Subject moves to SpecTopP; verb stays low.
- **[+FOC] / new subject** (full DP) → V2 preferred.
Subject stays in SpecIP; verb moves to Top° to check [−FOC].
The book *derives* this from TopP structure (pp. 46–47): given
subjects carry [−FOC], which triggers movement to SpecTopP, leaving
Int° empty (verb stays low). New subjects lack [−FOC], so they stay
in SpecIP and the verb moves to Top°/Int° → V2. The [±FOC] feature
already exists in `Features.lean` (`foc : Bool → FeatureVal`) but
is not yet connected to an Agree-based derivation.

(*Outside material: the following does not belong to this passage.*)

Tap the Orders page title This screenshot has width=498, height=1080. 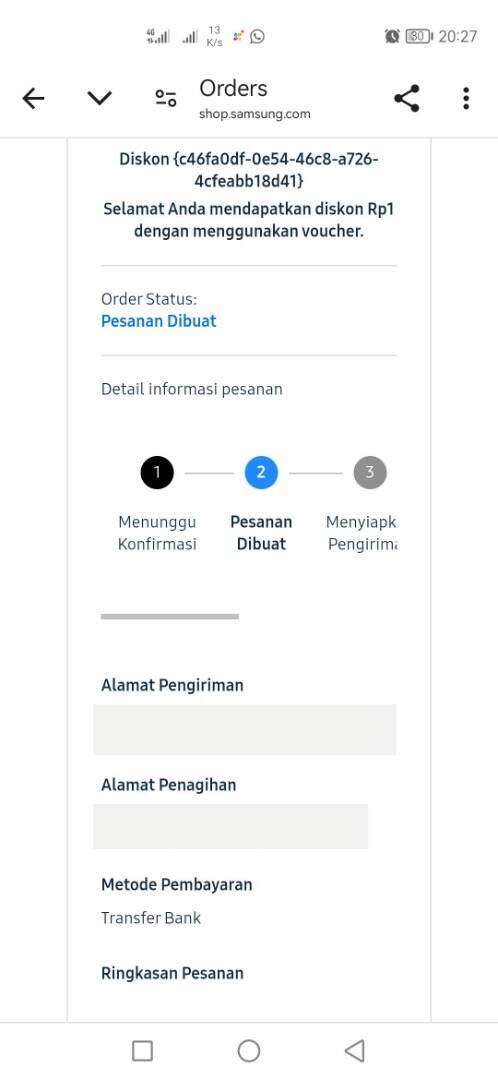tap(233, 88)
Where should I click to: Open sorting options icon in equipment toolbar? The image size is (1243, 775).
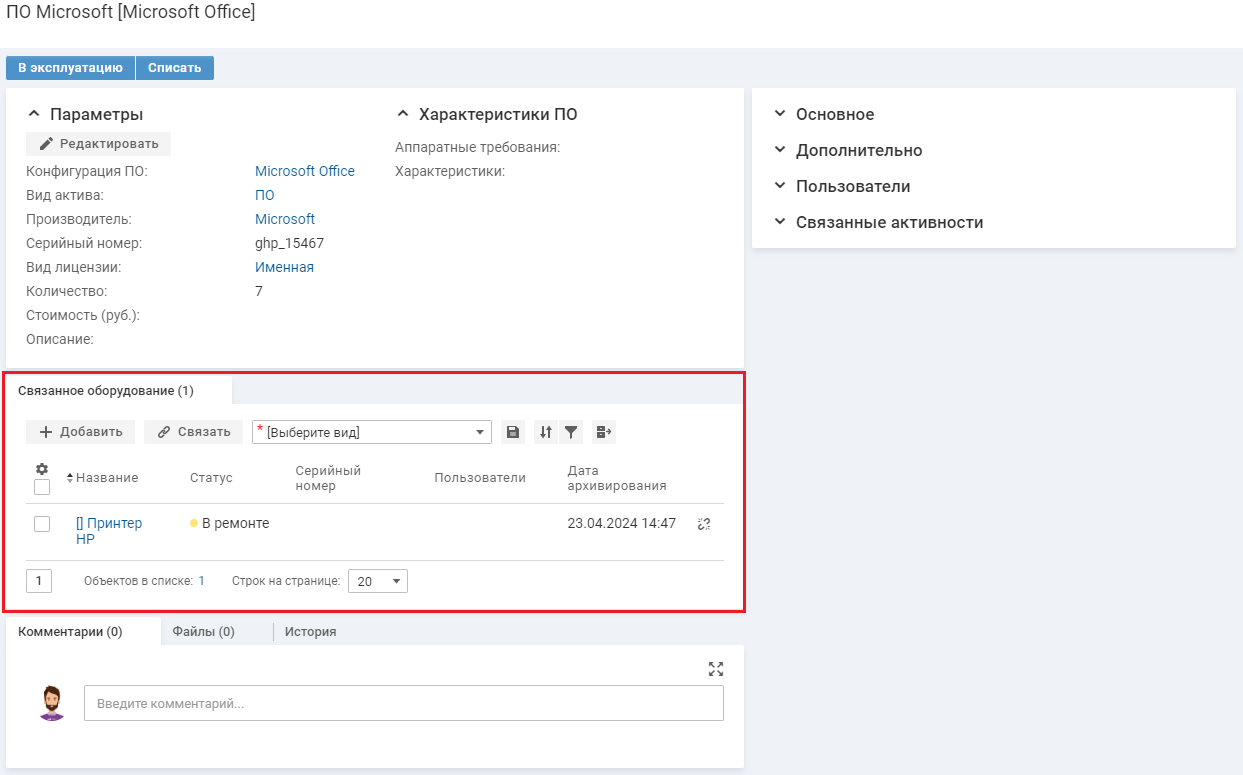point(546,432)
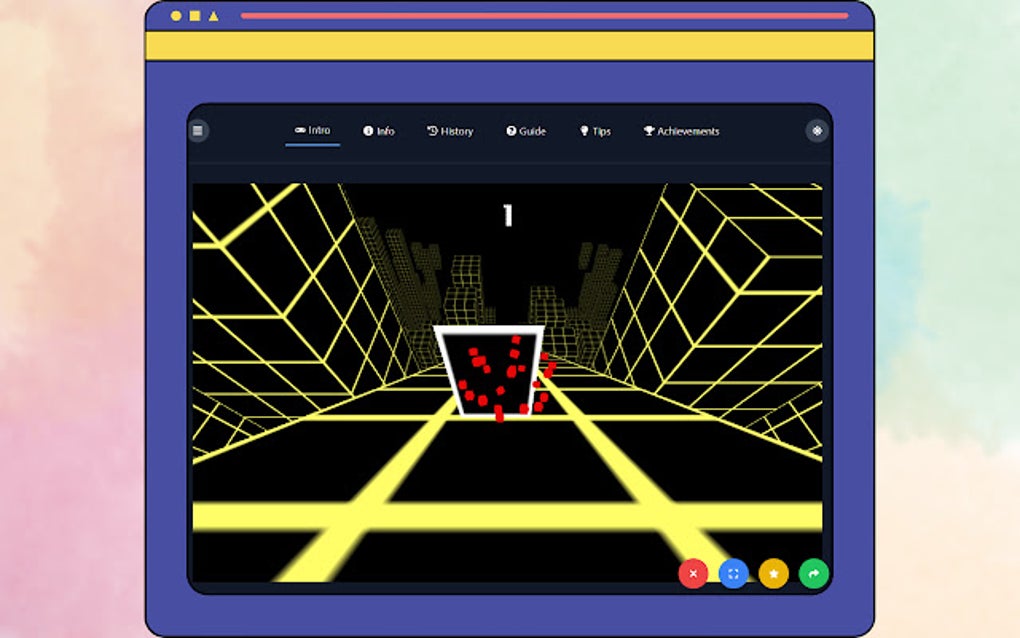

TODO: Replace this stipulative pattern match with a derivation from
[±FOC] feature checking on subjects + TopP Agree/movement. The
current version captures the correct *empirical mapping* but does
not explain *why* the mapping holds — the TopP mechanism does.
Preferred V2 status given subject givenness in Tromsø monosyllabic wh-questions.
STIPULATIVE: pattern-matches on givenness directly. The book
derives this from [±FOC]/TopP (see § 10 docstring). Focus
marking belongs to a separate axis
(Features.InformationStructure.Focus); a focus-driven V2
extension would parameterize over Focus α separately.
Equations
Instances For
Given subjects predict non-V2 in Tromsø short wh-questions.
New subjects predict V2 in Tromsø short wh-questions.
@cite{westergaard-2009}'s structural economy (p. 4):
(9a) Only build as much structure as there is evidence for in the input.
(9b) Only move elements as far as there is evidence for in the input.
These principles constrain *children's grammars*: children build
minimal structure, adding projections only when input evidence forces
them.
The corollary below: languages with fewer active micro-parameters
require less structure to be built. Our own derivation, not a claim
directly stated in the book. `Profile.activeCount` instances the
polymorphic counter from `Typology/Profile.lean`.
English activates fewer micro-parameters than Standard Norwegian.
Nordmøre activates fewer micro-parameters than Standard Norwegian.